* _Your objective_
Once you reach the line that holds "Image resolution: width=664" in the listing below, output it and every line after it through the line that holds "Viewport: 602px width, 600px height.", word for word.
+++ Material shown +++
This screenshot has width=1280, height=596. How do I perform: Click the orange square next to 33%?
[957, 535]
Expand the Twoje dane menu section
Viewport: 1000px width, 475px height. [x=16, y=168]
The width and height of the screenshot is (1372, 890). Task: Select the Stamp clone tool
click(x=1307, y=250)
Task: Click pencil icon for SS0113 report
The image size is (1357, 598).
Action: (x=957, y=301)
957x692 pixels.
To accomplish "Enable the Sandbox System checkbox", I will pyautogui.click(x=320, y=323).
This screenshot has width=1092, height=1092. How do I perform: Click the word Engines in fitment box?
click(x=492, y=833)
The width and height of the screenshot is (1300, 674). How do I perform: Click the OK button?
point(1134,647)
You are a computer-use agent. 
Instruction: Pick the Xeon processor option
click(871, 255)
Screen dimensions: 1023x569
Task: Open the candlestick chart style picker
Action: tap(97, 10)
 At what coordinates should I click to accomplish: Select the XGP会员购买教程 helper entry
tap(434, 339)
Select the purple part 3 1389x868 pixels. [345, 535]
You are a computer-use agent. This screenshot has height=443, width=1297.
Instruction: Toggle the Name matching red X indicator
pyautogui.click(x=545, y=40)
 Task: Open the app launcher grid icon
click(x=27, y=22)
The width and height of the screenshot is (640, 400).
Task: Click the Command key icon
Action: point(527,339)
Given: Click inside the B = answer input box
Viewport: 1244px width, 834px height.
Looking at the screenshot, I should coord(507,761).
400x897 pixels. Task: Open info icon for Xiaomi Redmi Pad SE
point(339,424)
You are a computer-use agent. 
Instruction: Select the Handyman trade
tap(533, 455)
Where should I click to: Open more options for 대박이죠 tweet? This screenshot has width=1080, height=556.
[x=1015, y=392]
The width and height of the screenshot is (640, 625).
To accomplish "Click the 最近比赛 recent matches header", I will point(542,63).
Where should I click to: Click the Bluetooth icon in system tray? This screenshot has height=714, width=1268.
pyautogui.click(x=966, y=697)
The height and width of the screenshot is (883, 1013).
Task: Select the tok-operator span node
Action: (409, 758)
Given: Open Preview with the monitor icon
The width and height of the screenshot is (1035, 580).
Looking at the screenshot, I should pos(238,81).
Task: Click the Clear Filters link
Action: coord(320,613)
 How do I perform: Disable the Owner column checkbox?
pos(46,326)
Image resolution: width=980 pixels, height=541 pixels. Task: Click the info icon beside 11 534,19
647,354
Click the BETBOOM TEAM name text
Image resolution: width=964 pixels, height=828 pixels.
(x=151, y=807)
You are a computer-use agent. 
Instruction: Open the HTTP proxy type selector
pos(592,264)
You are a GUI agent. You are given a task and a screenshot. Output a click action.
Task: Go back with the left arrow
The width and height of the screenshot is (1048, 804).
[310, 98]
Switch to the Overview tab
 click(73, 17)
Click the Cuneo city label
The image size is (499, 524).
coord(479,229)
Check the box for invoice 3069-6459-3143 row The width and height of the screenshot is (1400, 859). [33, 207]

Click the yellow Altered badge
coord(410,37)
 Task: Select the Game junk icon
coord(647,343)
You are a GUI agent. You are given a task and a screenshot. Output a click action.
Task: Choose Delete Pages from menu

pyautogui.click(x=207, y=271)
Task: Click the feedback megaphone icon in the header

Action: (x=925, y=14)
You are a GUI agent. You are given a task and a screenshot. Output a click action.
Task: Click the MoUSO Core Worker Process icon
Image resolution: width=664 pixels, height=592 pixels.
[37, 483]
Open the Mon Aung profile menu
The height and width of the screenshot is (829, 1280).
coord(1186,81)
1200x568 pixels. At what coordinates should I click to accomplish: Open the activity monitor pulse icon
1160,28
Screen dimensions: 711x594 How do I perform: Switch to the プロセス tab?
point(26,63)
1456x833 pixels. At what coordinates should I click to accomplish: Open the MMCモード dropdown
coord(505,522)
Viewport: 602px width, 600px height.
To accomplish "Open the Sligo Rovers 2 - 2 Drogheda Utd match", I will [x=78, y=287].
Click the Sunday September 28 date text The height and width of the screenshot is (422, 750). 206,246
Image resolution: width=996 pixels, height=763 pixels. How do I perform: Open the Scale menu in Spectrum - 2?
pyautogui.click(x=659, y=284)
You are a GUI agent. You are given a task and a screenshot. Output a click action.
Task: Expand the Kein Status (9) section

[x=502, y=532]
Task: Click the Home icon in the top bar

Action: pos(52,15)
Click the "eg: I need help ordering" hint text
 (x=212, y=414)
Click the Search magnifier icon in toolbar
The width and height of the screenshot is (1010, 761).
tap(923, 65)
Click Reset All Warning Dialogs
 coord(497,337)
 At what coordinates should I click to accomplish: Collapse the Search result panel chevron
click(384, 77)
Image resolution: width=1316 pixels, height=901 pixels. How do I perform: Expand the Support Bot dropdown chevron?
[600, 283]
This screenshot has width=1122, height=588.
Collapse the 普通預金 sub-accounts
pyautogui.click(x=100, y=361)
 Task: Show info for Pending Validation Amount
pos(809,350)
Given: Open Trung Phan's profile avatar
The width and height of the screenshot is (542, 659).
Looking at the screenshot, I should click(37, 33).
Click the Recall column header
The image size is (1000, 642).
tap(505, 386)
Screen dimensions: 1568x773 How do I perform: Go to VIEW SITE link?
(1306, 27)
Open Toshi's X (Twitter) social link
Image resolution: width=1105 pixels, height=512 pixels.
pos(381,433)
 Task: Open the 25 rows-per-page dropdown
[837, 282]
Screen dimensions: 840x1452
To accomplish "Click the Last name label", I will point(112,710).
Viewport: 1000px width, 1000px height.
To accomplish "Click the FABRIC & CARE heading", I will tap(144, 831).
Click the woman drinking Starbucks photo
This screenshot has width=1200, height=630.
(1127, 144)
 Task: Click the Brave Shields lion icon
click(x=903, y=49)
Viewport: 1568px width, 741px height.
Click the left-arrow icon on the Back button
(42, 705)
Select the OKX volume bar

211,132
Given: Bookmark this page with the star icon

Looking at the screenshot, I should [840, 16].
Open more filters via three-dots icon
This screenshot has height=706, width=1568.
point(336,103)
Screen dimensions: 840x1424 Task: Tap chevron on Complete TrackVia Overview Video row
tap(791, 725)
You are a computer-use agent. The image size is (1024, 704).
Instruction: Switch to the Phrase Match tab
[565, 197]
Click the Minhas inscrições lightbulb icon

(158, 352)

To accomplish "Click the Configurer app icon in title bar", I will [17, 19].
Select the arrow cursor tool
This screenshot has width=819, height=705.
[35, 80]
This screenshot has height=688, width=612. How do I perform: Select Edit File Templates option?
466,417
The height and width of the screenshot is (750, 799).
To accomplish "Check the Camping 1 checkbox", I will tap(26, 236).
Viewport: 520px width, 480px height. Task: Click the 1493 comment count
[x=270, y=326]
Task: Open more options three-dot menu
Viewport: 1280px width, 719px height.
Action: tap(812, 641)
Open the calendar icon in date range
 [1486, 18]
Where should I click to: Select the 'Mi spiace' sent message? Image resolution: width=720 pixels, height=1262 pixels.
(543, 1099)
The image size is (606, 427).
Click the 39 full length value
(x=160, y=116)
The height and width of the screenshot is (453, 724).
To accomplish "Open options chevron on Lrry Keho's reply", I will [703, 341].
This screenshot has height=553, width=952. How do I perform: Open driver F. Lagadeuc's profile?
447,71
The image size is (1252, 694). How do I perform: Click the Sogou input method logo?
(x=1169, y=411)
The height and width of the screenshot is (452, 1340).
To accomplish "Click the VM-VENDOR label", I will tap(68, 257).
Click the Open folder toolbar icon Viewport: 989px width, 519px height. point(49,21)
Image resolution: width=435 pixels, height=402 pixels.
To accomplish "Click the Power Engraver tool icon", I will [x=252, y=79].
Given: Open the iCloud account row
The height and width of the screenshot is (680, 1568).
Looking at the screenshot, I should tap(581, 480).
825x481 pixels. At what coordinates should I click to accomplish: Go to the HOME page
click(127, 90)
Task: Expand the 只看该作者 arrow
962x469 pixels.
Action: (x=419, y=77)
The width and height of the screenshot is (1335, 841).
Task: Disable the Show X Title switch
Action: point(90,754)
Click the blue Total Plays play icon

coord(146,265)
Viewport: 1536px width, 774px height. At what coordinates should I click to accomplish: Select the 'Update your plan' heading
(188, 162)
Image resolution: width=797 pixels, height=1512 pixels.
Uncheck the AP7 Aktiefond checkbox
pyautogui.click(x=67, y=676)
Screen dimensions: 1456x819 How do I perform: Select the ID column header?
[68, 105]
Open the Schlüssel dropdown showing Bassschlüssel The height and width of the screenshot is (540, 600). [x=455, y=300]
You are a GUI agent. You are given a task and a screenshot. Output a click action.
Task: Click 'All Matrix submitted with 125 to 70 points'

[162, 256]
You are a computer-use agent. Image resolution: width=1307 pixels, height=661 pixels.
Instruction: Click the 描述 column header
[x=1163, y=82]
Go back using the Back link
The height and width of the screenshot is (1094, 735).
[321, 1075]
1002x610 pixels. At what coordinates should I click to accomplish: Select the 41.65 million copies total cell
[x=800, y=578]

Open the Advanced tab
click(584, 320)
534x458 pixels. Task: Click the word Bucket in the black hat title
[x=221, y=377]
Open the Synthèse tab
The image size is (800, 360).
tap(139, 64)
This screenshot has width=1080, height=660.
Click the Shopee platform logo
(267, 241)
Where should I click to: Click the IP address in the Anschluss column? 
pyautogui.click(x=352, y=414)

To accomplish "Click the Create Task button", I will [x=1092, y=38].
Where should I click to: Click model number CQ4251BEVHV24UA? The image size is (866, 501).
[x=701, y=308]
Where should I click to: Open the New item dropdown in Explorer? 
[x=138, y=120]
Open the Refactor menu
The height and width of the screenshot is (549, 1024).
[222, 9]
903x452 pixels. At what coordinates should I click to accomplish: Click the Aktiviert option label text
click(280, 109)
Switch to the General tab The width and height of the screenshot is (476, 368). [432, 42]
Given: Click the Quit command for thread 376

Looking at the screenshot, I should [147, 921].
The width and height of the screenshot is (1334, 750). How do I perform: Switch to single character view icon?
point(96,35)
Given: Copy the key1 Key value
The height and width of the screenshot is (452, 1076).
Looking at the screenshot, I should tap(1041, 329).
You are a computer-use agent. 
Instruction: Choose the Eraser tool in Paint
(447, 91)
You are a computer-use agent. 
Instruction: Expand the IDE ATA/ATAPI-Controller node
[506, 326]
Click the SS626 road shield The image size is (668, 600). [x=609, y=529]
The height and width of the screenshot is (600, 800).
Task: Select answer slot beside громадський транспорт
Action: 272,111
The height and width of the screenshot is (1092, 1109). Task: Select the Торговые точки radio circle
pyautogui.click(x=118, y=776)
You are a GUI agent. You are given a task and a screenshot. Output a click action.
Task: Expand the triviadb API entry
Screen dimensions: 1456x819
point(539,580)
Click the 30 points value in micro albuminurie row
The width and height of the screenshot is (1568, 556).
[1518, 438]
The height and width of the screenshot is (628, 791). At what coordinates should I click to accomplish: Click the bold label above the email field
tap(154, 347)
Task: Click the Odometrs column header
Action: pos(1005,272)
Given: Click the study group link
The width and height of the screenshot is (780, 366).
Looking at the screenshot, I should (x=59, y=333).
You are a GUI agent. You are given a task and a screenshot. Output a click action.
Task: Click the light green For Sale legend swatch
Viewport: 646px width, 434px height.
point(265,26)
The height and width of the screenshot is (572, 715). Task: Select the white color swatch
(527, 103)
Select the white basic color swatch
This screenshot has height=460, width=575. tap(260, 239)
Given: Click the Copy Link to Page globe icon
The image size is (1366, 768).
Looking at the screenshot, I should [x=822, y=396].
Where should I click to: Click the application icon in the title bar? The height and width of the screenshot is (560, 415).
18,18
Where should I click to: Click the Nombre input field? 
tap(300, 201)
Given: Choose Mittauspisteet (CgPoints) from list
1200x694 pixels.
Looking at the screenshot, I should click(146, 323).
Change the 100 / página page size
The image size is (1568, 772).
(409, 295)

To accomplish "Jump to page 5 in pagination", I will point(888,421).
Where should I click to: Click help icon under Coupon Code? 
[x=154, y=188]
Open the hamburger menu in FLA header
+++
* _Answer area_
Image resolution: width=664 pixels, height=592 pixels.
[37, 483]
Open the Mon Aung profile menu
The height and width of the screenshot is (829, 1280).
coord(1186,81)
1200x568 pixels. At what coordinates should I click to accomplish: Open the activity monitor pulse icon
1160,28
Screen dimensions: 711x594 How do I perform: Switch to the プロセス tab?
point(26,63)
1456x833 pixels. At what coordinates should I click to accomplish: Open the MMCモード dropdown
coord(505,522)
Viewport: 602px width, 600px height.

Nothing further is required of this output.